“? Ay weon, cachaste los chilenismos o no po?”
Anyone who actually knows Spanish and has not understood it – that is normal. In Chile there are an incredible number of expressions that are not used in any other Spanish-speaking country. Even if this is a bit confusing at first, you start to love it at some point. I heard a lot that Chile wasn’t the perfect country to learn Spanish. The Chileans are known to speak quickly and indistinctly. But if you’ve made it there, you can do it anywhere.
Chilean culture is totally different from German. You are late, like to gossip, to laze around at work (there is also a special Chilenismo for here) and incredibly lovable. You can tell, for example, that the many street dogs are all well fed and even get sweaters on in winter. In addition, at the beginning of my semester abroad, my Spanish was not good and yet everyone always tried to talk to me. It’s amazing that communication always somehow works, even if you don’t speak the same language. The host families of my friends are really for them like a second family become and many flew with a few kilos more back home.
The Universidad Vina del Mar is actually a university with 8000 students, but these are spread over 30 different campuses. That was a bit of a shame because I didn’t have that much contact with Chilean students and we ‘gringos’ stayed mostly to ourselves. To compensate for this, the university offers an international club and arranges language partners. The International Club meets once a week, goes on excursions, plays games or goes to a bar. As a rule, if you came to the meeting half an hour late, you were still too early.
Lessons do not have the character of lectures, but of school. There were 2-8 people in the classes, presentations were given regularly, tests were written and homework was done. Through these intensive classes, the Spanish will quickly improve and fortunately the teachers speak very slowly and clearly.
- For information about Chile and South America, please visit historyaah.
The university gives you the opportunity to get involved socially, for example in orphanages or as an English teacher at a school. I chose the latter and went to a poorer part of Vina del Mar once a week to help with class. It was an interesting experience, albeit at times very frustrating, that taught me a lot about Chilean culture.
Of course, I didn’t just study in Chile. Vina del Mar is a big city and you will definitely not get bored. You can shop, eat empanadas, go to the cinema, surf, have a barbecue on the beach, drink beer, go diving etc. The sand dunes of Concon, where you can go sandboarding, are also very close by. The neighboring town of Valparaiso with its whole streets full of colorful houses and Graffiti has a great nightlife and is only about 15 minutes away. The parties are often themed and there are free disguises drinks. Specialties like pisco (made from grapes like wine, but much stronger) or terremotos (means earthquake, is a drink with ice cream) are highly recommended. What took some getting used to for me is that everything only starts later in Chile. You do not meet for the preheating at 9, but at 11 and you don’t come home at 3, but at 6.

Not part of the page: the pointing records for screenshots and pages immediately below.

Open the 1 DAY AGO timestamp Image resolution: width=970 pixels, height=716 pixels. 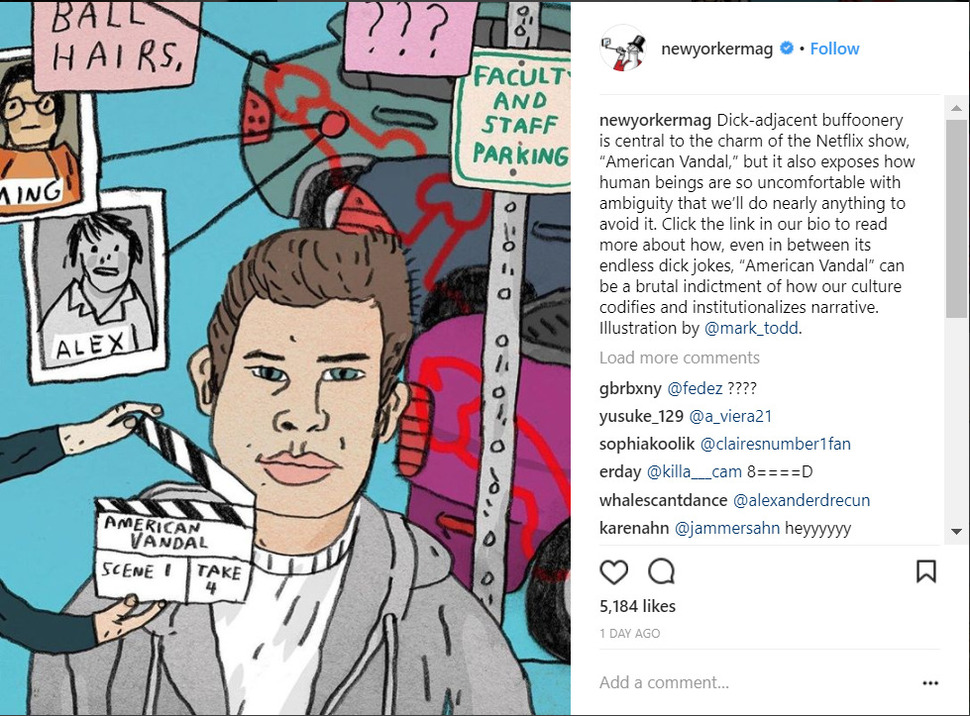(x=630, y=634)
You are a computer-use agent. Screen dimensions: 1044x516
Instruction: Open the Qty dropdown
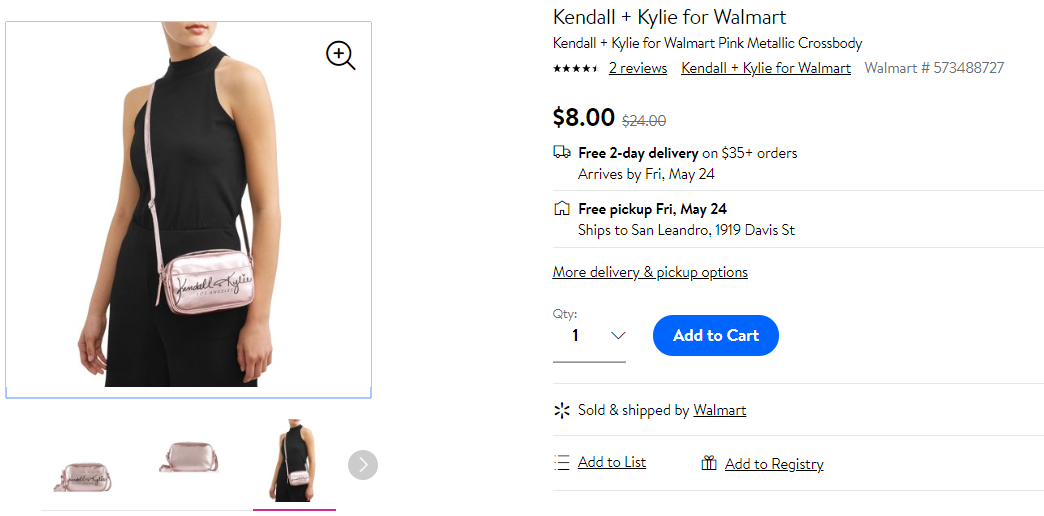589,336
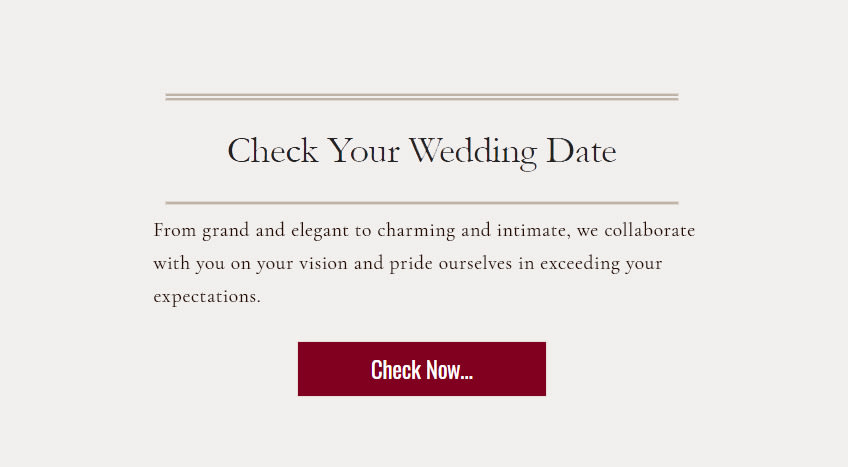The height and width of the screenshot is (467, 848).
Task: Select the Check Your Wedding Date heading
Action: tap(422, 151)
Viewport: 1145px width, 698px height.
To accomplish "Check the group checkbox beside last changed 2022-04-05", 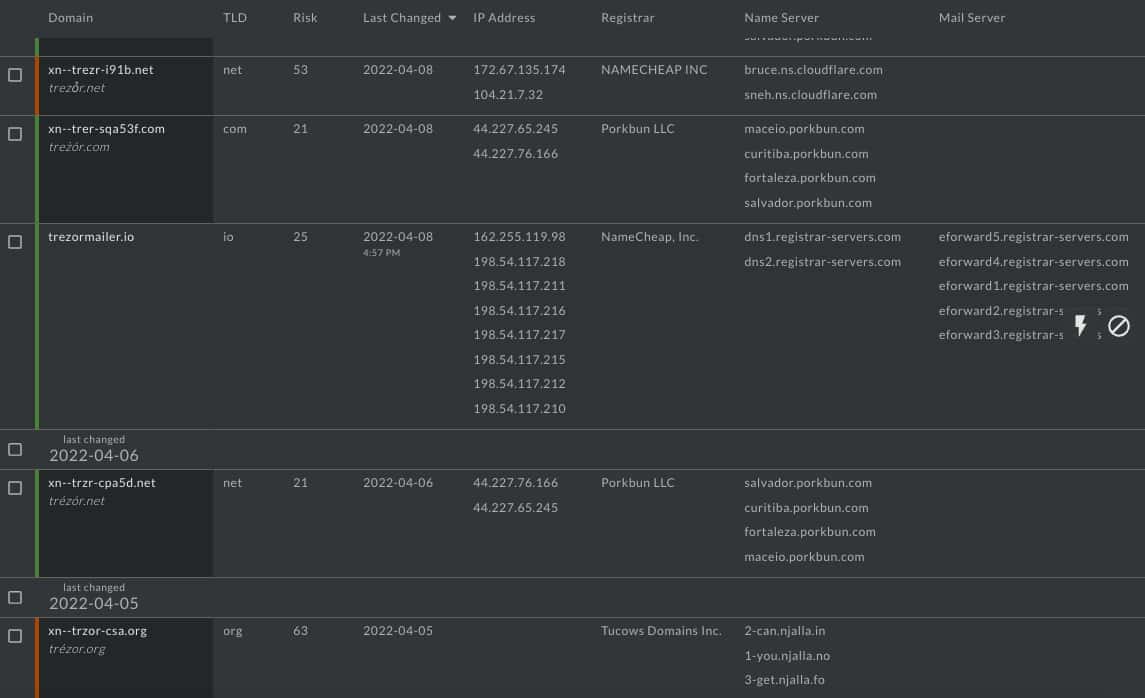I will pos(15,596).
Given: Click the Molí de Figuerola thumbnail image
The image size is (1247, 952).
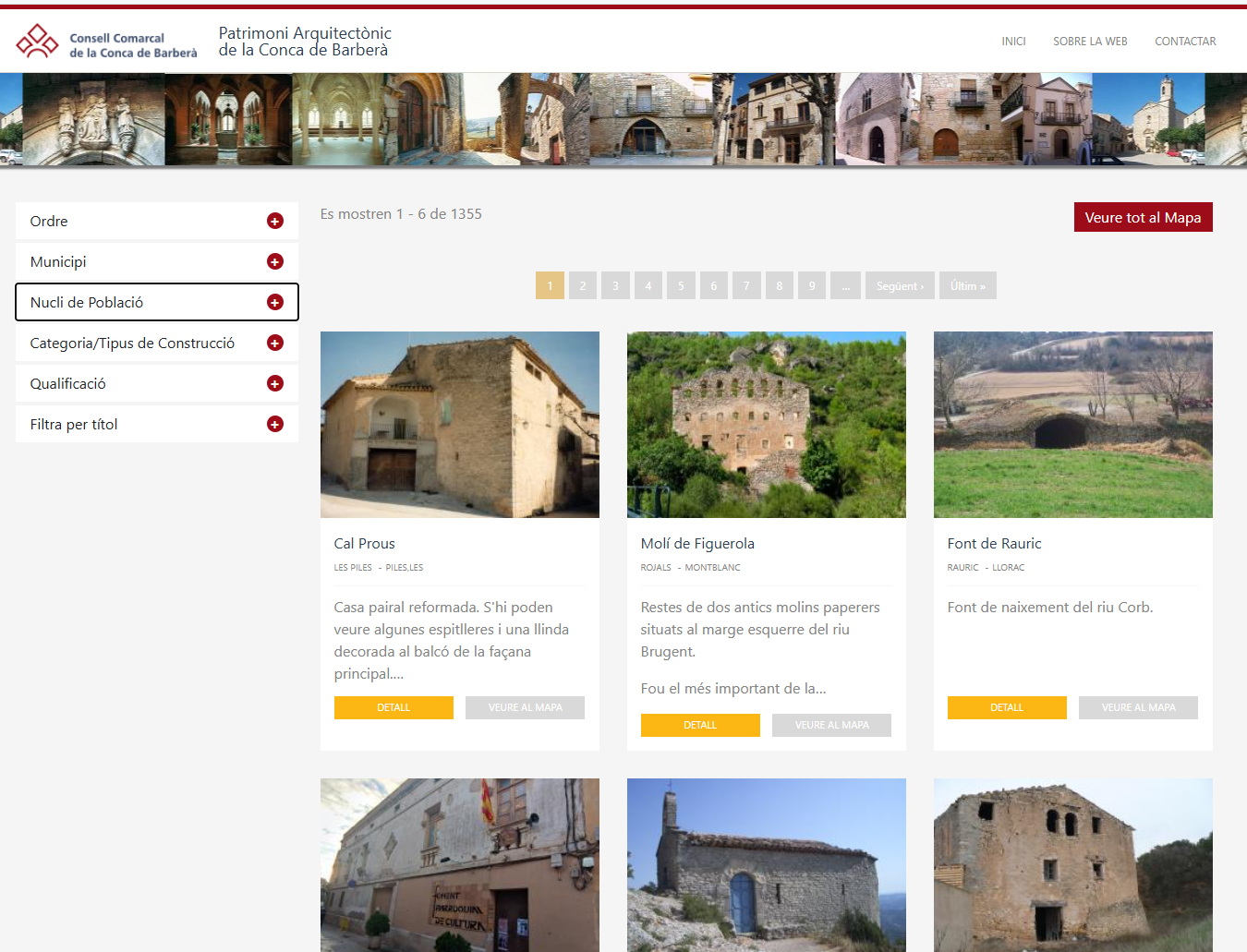Looking at the screenshot, I should (766, 424).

In addition to the lectures, you also have enough time to travel and should definitely do that! Chile is beautiful and really has it all: beaches to surf, mountains to hike, deserts to marvel at. Among other things, I was right down in the cold south of Patagonia, saw avalanches there, bathed in a glacial lake and had really fun hiking for the first time. Then I was still in the north, in the Atacama Desert, which is the driest in the world, bathed in hot springs and after fantastic sunsets I saw an even more beautiful starry sky. The countries around Chile also have great things to offer: the salt desert in Bolivia, the waterfalls of Iguazu in Brazil or the colorful mountains in Salta, Argentina. When I traveled to the other countries, I was reminded again how different the Spanish is in each country and how much I will miss the Chileanisms, cachaste po?